--- THE DATA ---
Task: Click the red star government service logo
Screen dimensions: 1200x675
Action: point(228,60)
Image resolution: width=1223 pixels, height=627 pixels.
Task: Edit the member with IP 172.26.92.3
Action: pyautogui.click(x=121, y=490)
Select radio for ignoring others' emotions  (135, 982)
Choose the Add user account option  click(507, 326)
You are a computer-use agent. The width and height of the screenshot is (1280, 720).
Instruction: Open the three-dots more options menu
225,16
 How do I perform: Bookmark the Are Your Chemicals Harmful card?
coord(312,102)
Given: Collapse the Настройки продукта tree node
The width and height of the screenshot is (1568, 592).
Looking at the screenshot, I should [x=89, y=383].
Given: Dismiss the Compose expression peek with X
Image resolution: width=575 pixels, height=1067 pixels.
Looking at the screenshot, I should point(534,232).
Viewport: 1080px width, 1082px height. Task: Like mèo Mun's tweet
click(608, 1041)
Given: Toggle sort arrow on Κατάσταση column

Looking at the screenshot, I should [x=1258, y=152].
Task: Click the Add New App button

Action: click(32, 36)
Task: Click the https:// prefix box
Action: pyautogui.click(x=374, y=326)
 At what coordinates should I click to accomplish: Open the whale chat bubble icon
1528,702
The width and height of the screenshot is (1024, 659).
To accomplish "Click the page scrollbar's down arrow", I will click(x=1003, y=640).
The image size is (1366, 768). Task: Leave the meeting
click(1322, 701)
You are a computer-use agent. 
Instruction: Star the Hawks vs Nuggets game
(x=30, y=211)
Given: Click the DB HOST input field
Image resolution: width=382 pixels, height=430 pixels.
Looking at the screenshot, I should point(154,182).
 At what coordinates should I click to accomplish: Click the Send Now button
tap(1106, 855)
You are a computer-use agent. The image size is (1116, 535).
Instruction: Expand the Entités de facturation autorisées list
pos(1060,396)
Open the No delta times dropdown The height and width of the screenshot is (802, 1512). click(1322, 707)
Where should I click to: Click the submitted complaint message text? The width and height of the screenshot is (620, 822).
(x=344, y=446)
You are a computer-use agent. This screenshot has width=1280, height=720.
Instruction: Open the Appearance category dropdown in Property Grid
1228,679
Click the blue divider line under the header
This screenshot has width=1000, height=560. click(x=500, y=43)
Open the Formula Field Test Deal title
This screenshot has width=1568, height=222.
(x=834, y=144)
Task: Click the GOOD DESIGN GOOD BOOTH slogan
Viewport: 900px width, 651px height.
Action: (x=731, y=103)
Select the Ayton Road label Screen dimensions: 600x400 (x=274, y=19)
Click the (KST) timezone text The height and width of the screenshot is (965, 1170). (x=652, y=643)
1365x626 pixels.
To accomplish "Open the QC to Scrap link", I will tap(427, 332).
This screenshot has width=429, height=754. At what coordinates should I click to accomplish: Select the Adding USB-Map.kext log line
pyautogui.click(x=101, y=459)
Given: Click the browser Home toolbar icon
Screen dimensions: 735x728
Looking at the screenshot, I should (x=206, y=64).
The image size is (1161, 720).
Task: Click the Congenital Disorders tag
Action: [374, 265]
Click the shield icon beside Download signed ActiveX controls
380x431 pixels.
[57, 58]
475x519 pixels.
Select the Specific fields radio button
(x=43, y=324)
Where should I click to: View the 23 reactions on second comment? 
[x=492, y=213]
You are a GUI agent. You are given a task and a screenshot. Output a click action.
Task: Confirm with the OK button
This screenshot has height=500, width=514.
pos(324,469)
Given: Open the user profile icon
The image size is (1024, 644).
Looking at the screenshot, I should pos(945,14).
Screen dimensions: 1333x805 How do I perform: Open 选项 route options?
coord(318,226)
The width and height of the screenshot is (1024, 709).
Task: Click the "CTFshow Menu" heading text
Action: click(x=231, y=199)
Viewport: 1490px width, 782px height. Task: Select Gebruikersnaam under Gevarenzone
---
# PROBLEM TO SOLVE
Write out, from the lines above, only those from the line with "Select the Ayton" to the line with "Given: Click the browser Home toolbar icon", exactly as given, including the first and the last.

# WRITTEN ANSWER
Select the Ayton Road label Screen dimensions: 600x400 (x=274, y=19)
Click the (KST) timezone text The height and width of the screenshot is (965, 1170). (x=652, y=643)
1365x626 pixels.
To accomplish "Open the QC to Scrap link", I will tap(427, 332).
This screenshot has width=429, height=754. At what coordinates should I click to accomplish: Select the Adding USB-Map.kext log line
pyautogui.click(x=101, y=459)
Given: Click the browser Home toolbar icon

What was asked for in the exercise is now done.